BT suspended its annual dividend this year for the first time since privatisation more than 30 years ago, leaving it with a market value of just £10bn — about half the estimated value of its Openreach infrastructure assets.
The telecoms firm saw its share price plunge by 48% this year, to close on Friday at 101.8p — with shares down 13.5% since the start of lockdown in March.
Recent share price weakness is partly due to the fact that it suspended its dividend in the face of the coronavirus crisis, with the group’s market valuation falling by 37.1% over the past year.
Any attempt to buy the national telecoms giant will require government approval due to BT’s role in defence and critical national infrastructure networks.
In July, a government minister pledged to introduce a bill in the autumn that will shape the UK’s approach to national security and foreign investment.
The company has been hamstrung by many anomalies, warning last month that COVID-19 would trigger sharp falls in revenues and profits for the full year.

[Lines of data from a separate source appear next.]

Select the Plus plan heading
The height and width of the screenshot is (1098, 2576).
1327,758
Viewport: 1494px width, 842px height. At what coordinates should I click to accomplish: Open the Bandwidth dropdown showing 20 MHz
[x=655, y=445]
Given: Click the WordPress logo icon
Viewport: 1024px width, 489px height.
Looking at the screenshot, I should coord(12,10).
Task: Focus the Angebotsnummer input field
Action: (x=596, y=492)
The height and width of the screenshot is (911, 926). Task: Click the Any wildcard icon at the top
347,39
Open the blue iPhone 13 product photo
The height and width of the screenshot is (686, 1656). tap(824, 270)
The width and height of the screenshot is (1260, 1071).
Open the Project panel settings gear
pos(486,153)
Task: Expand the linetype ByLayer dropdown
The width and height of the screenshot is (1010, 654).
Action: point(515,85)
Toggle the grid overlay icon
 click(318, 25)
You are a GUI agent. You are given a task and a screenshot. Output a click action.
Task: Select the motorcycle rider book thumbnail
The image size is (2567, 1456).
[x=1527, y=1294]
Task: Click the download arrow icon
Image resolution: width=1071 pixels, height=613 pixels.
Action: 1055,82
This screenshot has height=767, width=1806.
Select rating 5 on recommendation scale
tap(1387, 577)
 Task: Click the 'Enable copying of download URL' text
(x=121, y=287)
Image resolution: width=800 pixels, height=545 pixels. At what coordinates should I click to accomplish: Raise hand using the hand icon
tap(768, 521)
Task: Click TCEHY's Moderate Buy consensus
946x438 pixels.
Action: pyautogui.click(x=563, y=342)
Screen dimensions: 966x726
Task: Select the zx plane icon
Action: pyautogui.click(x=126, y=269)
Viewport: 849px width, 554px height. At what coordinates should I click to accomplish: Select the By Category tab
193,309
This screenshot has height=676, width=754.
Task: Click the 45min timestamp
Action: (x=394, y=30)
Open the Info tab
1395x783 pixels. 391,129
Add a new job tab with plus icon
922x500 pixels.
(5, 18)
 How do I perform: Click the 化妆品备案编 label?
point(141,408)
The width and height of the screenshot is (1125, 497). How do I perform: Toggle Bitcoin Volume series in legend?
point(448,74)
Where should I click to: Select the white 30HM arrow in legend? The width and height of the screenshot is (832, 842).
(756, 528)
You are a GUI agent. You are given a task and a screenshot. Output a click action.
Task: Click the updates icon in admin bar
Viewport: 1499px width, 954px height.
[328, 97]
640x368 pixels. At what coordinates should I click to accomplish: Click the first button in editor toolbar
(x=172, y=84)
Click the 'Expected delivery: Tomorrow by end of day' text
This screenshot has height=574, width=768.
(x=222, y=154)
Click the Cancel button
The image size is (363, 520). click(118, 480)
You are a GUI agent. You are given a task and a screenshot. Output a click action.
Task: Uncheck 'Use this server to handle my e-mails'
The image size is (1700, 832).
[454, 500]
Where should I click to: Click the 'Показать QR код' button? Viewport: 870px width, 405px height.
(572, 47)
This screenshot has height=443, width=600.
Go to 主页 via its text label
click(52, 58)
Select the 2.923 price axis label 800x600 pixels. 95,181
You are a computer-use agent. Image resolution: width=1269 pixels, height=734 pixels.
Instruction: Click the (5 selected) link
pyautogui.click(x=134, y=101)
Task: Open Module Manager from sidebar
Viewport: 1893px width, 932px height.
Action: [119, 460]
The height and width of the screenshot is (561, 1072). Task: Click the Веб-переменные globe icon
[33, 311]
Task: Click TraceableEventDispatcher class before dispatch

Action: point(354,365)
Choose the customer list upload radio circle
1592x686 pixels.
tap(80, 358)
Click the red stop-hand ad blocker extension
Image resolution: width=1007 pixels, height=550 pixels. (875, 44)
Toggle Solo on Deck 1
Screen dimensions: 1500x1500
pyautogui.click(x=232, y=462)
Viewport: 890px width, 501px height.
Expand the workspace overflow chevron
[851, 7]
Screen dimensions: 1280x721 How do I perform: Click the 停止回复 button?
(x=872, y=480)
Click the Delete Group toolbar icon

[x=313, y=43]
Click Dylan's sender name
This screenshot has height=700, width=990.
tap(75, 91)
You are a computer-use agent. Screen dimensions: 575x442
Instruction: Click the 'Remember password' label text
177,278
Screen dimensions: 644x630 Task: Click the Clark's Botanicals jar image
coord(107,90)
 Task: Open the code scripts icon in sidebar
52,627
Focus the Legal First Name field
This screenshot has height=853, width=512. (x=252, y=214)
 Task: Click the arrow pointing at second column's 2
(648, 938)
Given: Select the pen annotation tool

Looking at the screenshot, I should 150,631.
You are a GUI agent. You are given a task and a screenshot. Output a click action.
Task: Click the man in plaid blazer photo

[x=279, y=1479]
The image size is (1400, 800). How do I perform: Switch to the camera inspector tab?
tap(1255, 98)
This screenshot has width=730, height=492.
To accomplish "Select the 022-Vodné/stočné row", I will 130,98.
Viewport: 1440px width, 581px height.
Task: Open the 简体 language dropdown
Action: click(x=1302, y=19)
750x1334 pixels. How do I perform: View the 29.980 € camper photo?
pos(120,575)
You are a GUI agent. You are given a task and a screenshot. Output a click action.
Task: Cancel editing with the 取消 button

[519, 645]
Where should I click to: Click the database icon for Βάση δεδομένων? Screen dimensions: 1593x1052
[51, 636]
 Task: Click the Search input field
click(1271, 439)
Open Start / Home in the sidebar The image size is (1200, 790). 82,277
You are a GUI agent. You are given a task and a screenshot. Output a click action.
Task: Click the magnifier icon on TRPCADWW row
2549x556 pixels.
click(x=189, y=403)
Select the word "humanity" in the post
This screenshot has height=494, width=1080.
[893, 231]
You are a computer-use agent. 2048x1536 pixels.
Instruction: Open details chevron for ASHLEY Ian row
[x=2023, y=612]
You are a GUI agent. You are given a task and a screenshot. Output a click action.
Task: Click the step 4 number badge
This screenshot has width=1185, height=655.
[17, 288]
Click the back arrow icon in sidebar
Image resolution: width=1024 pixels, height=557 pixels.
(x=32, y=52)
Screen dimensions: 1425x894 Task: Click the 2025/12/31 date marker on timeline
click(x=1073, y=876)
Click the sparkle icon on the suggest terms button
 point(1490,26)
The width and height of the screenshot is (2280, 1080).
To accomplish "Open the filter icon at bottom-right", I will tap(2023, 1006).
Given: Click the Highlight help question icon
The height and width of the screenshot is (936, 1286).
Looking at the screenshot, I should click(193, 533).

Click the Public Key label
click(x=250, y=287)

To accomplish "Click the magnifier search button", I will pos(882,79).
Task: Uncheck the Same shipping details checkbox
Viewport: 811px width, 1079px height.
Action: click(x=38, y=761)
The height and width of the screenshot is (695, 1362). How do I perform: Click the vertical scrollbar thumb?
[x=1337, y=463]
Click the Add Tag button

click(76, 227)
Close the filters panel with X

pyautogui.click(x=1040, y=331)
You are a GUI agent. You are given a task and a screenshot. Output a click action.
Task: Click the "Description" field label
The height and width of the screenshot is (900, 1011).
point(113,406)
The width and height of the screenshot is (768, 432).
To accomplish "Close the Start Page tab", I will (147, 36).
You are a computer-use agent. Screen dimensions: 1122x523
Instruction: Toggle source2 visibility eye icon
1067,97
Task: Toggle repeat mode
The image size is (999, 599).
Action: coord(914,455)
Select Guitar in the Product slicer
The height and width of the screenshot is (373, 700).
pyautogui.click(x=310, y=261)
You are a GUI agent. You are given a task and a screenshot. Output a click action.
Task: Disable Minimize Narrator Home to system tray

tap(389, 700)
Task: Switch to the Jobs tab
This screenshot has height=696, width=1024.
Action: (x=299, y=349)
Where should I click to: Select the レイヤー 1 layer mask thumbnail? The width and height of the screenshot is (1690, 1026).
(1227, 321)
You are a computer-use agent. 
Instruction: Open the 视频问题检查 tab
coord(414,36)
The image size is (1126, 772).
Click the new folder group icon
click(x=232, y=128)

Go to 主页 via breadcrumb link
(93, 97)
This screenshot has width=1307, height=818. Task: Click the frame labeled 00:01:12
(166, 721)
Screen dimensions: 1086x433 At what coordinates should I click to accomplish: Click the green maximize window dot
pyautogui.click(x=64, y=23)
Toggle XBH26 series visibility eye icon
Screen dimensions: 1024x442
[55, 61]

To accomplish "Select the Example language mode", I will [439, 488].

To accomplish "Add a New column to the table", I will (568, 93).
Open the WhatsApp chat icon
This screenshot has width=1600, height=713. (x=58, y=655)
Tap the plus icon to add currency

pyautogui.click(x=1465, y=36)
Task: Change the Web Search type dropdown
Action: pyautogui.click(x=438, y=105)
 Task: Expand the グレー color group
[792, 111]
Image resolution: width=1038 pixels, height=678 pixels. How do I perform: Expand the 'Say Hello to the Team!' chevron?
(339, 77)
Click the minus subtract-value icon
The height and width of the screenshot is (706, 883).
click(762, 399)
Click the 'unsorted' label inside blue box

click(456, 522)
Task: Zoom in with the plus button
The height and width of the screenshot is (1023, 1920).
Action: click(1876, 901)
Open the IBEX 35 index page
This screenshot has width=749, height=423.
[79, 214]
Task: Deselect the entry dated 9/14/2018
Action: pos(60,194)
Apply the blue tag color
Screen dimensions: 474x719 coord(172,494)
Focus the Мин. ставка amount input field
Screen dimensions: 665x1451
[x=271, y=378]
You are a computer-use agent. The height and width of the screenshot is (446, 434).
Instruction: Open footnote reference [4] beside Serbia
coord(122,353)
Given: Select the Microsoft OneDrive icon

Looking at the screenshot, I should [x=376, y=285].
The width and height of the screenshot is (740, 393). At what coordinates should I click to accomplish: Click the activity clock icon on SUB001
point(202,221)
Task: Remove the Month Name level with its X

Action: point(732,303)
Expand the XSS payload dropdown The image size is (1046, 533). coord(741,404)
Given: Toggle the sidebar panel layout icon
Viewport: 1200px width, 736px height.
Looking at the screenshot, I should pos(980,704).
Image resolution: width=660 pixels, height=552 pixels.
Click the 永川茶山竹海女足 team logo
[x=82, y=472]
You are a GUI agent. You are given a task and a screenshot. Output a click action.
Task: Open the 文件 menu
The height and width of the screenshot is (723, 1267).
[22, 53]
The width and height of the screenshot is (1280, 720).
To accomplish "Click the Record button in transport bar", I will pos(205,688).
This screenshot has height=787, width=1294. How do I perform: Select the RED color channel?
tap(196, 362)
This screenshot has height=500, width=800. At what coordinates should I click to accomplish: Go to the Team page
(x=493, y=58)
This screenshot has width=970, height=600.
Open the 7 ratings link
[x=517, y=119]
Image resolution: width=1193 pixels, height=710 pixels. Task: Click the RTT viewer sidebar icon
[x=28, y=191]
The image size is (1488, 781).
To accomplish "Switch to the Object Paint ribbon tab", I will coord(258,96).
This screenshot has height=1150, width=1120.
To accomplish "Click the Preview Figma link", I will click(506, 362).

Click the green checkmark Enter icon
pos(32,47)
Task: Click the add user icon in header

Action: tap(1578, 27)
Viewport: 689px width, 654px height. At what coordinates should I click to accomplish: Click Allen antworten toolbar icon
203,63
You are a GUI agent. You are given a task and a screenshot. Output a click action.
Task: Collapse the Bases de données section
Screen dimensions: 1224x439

In March, chief executive Philip Jansen became the first FTSE boss to test positive for coronavirus, he donated his salary to charity for six months and waived his cash bonus for two year, while continuing to run BT from self-isolation.
Previously, BT came under fire from the communications watchdog, Ofcom over its Openreach infrastructure division.
Any potential suitors could be compelled to fund £12bn for the roll-out of super-fast broadband to UK households by the end of the decade.
The UK’s largest provider of broadband and mobile services was brought to the market in 1984.